PROVIDENCE, R.I. (AP) — The voice Alexis “Lexi” Bogan had before last summer was exuberant.

She loved belting out Taylor Swift and Zach Bryan ballads in the car. She laughed all the time — even while rounding up misbehaving toddlers or debating politics with friends over a backyard fire pit. In high school she was a soprano in the choir.

Then that voice disappeared.

Doctors removed a life-threatening tumor at the back of her brain in August. When the breathing tube came out a month later, Bogan had trouble swallowing and struggled to say “hello” to her parents. Months of rehabilitation helped her recovery, but her speech is still impaired. Friends, strangers and her own family members struggle to understand what she is trying to tell them.

In April, the 21-year-old got her old voice back. Not the real one, but a voice clone generated by artificial intelligence that she can summon from a phone app. Trained on a 15-second time capsule of her teenage voice – taken from a cooking demonstration video she recorded for a high school project – her synthetic but remarkably realistic-sounding AI voice can now say almost anything she wants.

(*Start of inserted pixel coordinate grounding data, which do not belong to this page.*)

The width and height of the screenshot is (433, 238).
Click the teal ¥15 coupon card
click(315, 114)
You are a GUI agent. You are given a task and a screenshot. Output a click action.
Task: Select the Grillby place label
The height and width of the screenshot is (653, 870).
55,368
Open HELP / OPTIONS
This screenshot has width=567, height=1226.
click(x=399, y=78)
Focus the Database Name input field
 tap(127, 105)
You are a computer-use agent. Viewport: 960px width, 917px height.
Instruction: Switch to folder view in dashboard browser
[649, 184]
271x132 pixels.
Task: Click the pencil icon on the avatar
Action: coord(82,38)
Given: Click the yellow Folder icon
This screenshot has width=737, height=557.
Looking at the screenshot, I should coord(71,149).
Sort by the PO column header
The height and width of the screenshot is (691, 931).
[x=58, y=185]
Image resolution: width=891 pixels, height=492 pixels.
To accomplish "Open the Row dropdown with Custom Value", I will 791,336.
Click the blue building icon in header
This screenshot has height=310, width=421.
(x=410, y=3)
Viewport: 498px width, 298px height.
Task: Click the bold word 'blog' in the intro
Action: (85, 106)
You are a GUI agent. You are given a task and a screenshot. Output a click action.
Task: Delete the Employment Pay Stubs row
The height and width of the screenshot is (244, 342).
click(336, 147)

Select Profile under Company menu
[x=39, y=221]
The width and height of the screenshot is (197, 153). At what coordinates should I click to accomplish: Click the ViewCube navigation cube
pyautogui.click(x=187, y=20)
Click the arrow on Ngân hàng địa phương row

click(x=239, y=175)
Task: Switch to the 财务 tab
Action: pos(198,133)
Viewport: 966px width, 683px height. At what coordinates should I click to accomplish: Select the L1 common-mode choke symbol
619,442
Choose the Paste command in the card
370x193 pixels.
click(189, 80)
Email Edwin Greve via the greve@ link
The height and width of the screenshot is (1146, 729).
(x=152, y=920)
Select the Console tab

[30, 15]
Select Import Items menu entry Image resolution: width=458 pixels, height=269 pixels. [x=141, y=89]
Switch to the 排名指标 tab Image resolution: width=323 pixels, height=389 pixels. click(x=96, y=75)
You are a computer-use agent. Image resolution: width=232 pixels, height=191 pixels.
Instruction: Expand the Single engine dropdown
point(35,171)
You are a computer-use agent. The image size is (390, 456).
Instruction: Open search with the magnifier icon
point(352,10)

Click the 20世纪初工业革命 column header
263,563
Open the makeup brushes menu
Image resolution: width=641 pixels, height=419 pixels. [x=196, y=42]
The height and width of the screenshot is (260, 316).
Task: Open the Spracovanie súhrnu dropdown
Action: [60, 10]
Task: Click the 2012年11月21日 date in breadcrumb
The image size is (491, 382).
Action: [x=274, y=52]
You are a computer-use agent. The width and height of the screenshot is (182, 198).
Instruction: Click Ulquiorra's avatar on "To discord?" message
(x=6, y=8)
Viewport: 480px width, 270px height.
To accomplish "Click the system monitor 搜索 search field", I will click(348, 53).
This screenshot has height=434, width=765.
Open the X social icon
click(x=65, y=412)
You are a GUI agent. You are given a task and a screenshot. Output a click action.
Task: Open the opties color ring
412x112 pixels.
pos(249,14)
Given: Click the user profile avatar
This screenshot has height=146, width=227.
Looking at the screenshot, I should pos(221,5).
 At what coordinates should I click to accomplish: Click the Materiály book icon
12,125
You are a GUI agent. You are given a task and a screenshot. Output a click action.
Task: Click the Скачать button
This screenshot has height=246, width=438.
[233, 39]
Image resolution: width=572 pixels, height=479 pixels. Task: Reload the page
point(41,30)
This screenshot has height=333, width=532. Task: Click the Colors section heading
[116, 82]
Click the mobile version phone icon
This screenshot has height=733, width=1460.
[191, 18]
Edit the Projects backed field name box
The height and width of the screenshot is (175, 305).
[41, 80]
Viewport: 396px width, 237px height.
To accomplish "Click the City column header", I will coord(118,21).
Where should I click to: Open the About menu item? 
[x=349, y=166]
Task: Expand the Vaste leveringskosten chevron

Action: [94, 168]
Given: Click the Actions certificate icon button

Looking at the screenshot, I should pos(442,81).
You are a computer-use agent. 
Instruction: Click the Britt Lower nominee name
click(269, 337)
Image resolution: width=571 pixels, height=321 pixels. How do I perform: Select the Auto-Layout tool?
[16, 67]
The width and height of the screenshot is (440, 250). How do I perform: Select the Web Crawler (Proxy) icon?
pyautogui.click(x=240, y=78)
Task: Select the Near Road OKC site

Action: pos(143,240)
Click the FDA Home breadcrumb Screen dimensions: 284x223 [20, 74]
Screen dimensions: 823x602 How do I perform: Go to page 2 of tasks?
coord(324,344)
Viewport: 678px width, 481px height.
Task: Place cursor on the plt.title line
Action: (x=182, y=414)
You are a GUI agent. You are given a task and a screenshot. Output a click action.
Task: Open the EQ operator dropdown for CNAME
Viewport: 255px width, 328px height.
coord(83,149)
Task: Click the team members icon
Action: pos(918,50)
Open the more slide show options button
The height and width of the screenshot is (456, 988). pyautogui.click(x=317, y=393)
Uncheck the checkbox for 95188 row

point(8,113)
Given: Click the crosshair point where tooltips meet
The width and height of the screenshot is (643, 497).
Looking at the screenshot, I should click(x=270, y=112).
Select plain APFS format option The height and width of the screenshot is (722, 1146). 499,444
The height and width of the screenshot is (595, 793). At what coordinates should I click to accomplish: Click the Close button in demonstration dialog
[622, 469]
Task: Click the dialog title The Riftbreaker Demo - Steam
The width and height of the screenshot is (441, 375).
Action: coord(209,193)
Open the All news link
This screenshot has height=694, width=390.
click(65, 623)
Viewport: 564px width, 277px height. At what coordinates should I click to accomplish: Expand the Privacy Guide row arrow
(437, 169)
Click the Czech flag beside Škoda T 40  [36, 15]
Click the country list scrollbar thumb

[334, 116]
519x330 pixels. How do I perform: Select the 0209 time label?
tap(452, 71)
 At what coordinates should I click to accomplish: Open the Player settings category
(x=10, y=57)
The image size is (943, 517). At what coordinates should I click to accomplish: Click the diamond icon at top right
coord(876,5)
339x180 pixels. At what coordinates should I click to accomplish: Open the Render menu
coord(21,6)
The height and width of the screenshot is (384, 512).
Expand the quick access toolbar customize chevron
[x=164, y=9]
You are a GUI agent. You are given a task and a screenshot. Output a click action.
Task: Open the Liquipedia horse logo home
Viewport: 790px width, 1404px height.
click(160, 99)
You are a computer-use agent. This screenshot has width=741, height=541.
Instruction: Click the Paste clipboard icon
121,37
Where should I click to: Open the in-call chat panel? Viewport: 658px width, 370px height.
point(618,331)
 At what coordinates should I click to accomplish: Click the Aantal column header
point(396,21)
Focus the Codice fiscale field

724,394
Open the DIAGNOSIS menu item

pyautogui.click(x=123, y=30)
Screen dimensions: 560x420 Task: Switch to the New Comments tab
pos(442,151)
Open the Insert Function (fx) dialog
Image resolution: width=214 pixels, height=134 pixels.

She types a few words or sentences into her phone and the app immediately reads it out loud.

“Hello, can I please have a grande espresso with brown sugar and oat milk,” Bogan’s AI voice said as she held the phone out the window of her car at a Starbucks drive-thru.

Experts have warned that rapidly improving AI voice cloning technology could amplify phone fraud, disrupt democratic elections and violate the dignity of people – living or dead – who have never consented to having their voices simulated to say things that they never spoke to.

It has been used to produce deepfake robocalls for New Hampshire voters impersonating President Joe Biden. In Maryland, authorities recently accused a high school athletic director of using AI to generate a fake audio clip of the school’s principal making racist comments.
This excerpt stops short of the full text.